Die erste Verpflegungsstelle beim KM11 in Landolfshausen wurde von den meisten noch im Dunkeln erreicht. Warme Getränke waren hier gefragt, obwohl es eigentlich für die Jahreszeit recht mild war. Es waren um die 0 Grad. Gefühlt aber wohl etwas darunter, obwohl noch kein Wind zu spüren war, der würde uns erst am Schlussanstieg begleiten.

Der Nebel war beeindruckend, als es langsam hell wurde und der Tag erwachte, während der zweite Teilabschnitt von Landolfshausen – Seeburg führte und die zweite Verpflegungsstation bei KM 16,2 auf uns wartete. Ein recht kurzweiliges Stück und doch hielt jeder an der Station an, um sich zu stärken, egal ob sie mit Rucksack liefen und selbst noch Reserven dabei hatten, oder diejenigen, die nur mit einem Trinkrucksack unterwegs waren.

Es gab wieder die unterschiedlichsten Läufertypen auf der Strecke, ich vergleiche das immer mit einem Hotel, Übernachtung, Frühstück, Halbpension oder Vollpension. Man sieht welche, die gar nichts dabei haben, außer dem Handy als Pflichtausrüstung und dann nur welche mit Trinkgürtel oder Trinkrucksack und dann die Variante zwischen Halb- und Vollpension, sprich die Verpflegung kann teils selbst übernommen werden und den Vollverpflegern, die sogar Ersatzklamotten dabei haben!

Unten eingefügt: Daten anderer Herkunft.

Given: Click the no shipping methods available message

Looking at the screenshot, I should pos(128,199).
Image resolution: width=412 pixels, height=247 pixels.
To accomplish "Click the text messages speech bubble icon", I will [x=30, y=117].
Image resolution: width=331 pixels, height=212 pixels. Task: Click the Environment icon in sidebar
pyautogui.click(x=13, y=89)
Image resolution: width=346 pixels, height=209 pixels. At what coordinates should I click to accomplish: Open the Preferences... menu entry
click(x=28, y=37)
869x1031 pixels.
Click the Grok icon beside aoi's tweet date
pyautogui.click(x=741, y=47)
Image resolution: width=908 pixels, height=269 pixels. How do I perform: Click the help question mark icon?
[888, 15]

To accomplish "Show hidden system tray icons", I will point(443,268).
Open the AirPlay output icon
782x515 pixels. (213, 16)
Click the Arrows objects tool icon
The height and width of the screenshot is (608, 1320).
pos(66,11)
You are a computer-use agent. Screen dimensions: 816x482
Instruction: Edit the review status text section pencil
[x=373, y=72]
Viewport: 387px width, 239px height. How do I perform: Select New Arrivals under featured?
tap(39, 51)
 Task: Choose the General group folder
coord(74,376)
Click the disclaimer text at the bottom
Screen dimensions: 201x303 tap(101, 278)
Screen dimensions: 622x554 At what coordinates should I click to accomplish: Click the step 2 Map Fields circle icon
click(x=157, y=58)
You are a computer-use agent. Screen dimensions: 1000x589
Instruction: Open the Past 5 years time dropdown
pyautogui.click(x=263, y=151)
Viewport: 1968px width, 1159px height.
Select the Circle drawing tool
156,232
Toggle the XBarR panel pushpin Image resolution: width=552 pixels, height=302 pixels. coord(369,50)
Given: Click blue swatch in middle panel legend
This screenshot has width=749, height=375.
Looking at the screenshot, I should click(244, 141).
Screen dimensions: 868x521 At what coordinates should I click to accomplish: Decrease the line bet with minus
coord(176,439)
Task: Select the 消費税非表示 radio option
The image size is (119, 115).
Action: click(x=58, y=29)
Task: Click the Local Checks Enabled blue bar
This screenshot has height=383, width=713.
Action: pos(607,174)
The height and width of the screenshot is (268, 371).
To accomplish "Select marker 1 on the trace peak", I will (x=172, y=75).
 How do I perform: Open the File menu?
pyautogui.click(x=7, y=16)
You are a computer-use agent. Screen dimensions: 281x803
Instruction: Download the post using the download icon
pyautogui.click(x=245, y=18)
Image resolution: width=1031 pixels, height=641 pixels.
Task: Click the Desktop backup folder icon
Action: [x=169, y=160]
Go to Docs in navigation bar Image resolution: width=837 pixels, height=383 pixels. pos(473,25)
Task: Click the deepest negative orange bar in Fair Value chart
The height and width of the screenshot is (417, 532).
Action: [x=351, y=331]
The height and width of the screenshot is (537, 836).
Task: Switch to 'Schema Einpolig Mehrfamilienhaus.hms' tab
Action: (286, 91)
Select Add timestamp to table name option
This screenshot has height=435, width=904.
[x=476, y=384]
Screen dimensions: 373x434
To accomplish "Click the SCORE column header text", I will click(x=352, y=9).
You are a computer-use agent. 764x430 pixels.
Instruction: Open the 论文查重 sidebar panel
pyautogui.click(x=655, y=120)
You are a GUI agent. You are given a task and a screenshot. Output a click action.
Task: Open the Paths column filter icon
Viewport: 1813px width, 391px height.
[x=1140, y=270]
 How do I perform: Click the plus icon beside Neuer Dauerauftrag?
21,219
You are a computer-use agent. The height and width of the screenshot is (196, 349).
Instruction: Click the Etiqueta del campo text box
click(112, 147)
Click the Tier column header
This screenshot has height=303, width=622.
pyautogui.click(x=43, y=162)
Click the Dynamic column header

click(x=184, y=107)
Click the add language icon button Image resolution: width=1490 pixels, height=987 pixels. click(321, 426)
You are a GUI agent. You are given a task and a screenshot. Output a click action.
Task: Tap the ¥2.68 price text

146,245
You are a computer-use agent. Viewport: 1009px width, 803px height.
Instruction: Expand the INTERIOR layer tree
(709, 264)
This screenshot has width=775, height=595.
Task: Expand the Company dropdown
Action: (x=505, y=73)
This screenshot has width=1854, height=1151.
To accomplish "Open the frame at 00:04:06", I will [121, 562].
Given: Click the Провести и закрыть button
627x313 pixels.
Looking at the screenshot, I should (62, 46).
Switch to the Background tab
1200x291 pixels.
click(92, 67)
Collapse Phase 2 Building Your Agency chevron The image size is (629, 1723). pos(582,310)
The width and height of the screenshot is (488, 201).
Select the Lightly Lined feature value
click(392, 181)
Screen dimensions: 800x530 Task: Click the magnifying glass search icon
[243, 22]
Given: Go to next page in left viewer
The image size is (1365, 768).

Die Strecke auf den ersten 30KM ging vom Start bei 320HM über Wellen bis 430HM hinab auf ca. 210HM am Verpflegungspunkt Rhumequelle bei KM 30,8 Hier entstand eine größere Gruppe am Verpflegungsstand, weil niemand mehr weg wollte. Die Auswahl war so klasse, dass ich keine Bange hatte, später am Brockengipfel allzu viele Kilos verloren zu haben. Apropos Rhumequelle, hier hatte uns der Schnee endlich gepackt, die Landschaft war weiß und blieb es auch, der spiegelglatte Boden tauchte nur noch vereinzelt auf.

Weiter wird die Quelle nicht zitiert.